Loss of control: ‘Loss of control’ scenarios
are scenarios where AI systems operate
outside of anyone’s control, with no clear path
to regaining control. Current systems lack the
capabilities to pose such risks, but they are
improving in relevant areas such as autonomous
operation. Since the last Report, it has become
more common for models to distinguish between
test settings and real-world deployment and
to find loopholes in evaluations, which could
allow dangerous capabilities to go undetected
before deployment.
Systemic risks
Labour market impacts: General-purpose AI
will likely automate a wide range of cognitive
tasks, especially in knowledge work. Economists
disagree on the magnitude of future impacts:
some expect job losses to be offset by new job
creation, while others argue that widespread
automation could significantly reduce
employment and wages. Early evidence shows
no effect on overall employment, but some signs
of declining demand for early-career workers in
some AI-exposed occupations, such as writing.

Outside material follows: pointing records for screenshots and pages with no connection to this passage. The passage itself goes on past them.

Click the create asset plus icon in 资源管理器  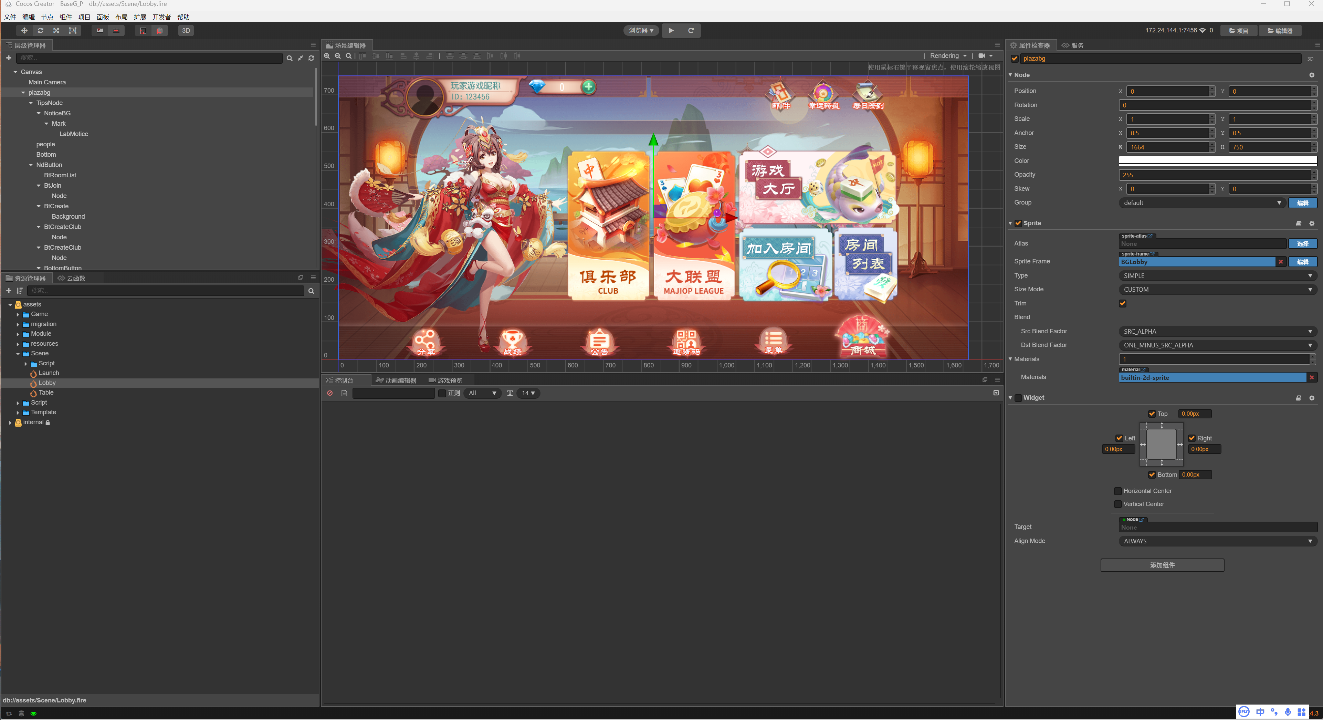tap(8, 291)
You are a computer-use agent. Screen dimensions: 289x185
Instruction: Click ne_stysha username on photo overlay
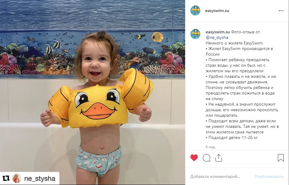[x=40, y=179]
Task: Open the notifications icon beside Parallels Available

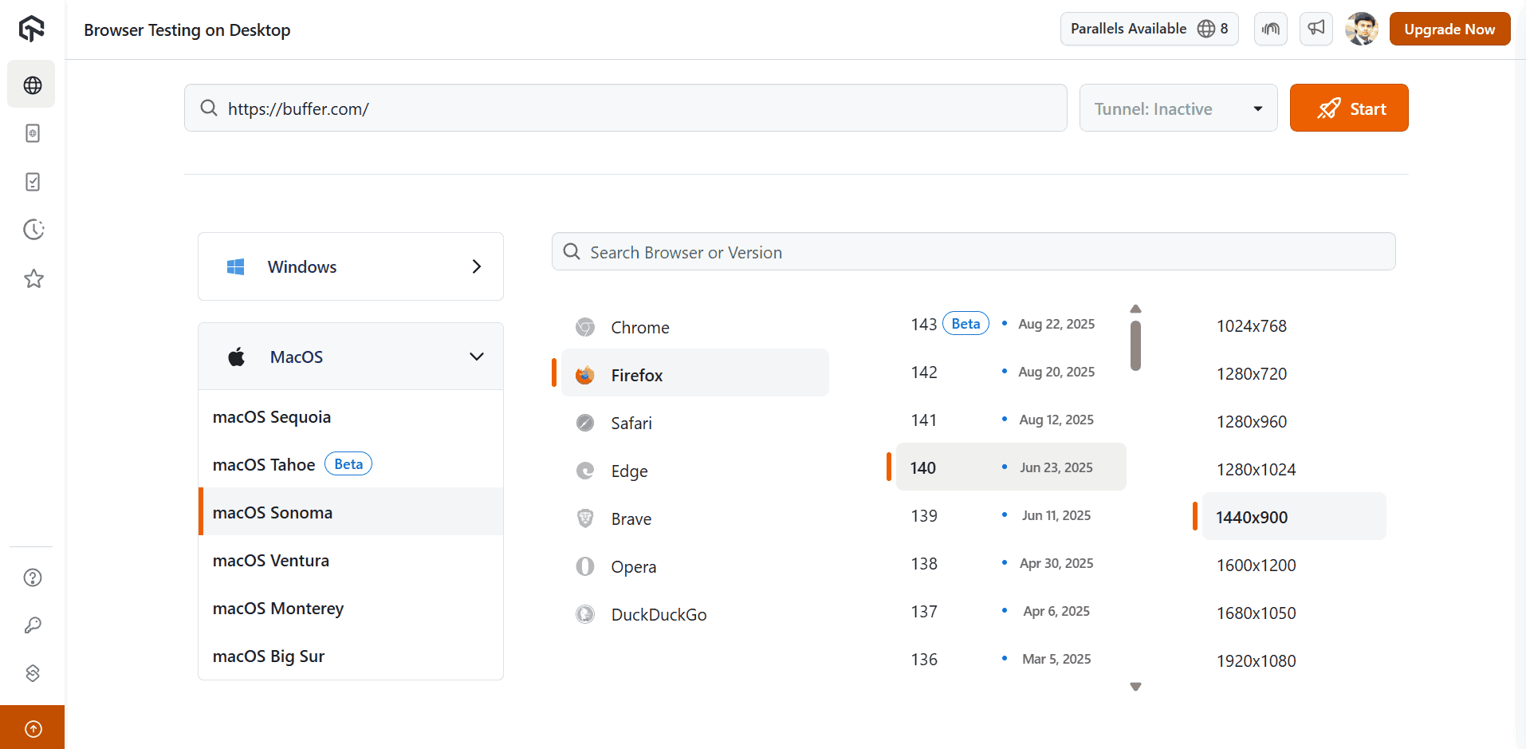Action: click(1270, 29)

Risks to human autonomy: AI use may affect
people’s ability to make informed choices and
act on them. Early evidence suggests that
reliance on AI tools can weaken critical thinking
skills and encourage ‘automation bias’, the
tendency to trust AI system outputs without
sufficient scrutiny. ‘AI companion’ apps now
have tens of millions of users, a small share
of whom show patterns of increased loneliness
and reduced social engagement.
Layering multiple
approaches offers more
robust risk management
Managing general-purpose AI risks is difficult
due to technical and institutional challenges.
Technically, new capabilities sometimes emerge
unpredictably, the inner workings of models
remain poorly understood, and there is an
‘evaluation gap’: performance on pre-deployment
tests does not reliably predict real-world utility
or risk. Institutionally, developers have incentives
to keep important information proprietary, and
the pace of development can create pressure
to prioritise speed over risk management
and makes it harder for institutions to build
governance capacity.
Risk management practices include threat
modelling to identify vulnerabilities, capability
evaluations to assess potentially dangerous
behaviours, and incident reporting to gather
more evidence. In 2025, 12 companies published
or updated their Frontier AI Safety Frameworks –
documents that describe how they plan to
manage risks as they build more capable models.
While AI risk management initiatives remain
largely voluntary, a small number of regulatory
regimes are beginning to formalise some risk
management practices as legal requirements.
Technical safeguards are improving but still
show significant limitations. For example,
attacks designed to elicit harmful outputs
have become more difficult, but users can still
sometimes obtain harmful outputs by rephrasing
requests or breaking them into smaller steps.
AI systems can be made more robust by layering
multiple safeguards, an approach known
as ‘defence-in-depth’.
Open-weight models pose distinct challenges.
They offer significant research and commercial
benefits, particularly for lesser-resourced
actors. However, they cannot be recalled once
released, their safeguards are easier to remove,
and actors can use them outside of monitored
environments – making misuse harder to
prevent and trace.
Societal resilience plays an important role
in managing AI-related harms. Because risk
management measures have limitations,
they will likely fail to prevent some AI-related
incidents. Societal resilience-building measures
to absorb and recover from these shocks include
strengthening critical infrastructure, developing
tools to detect AI-generated content, and building
institutional capacity to respond to novel threats.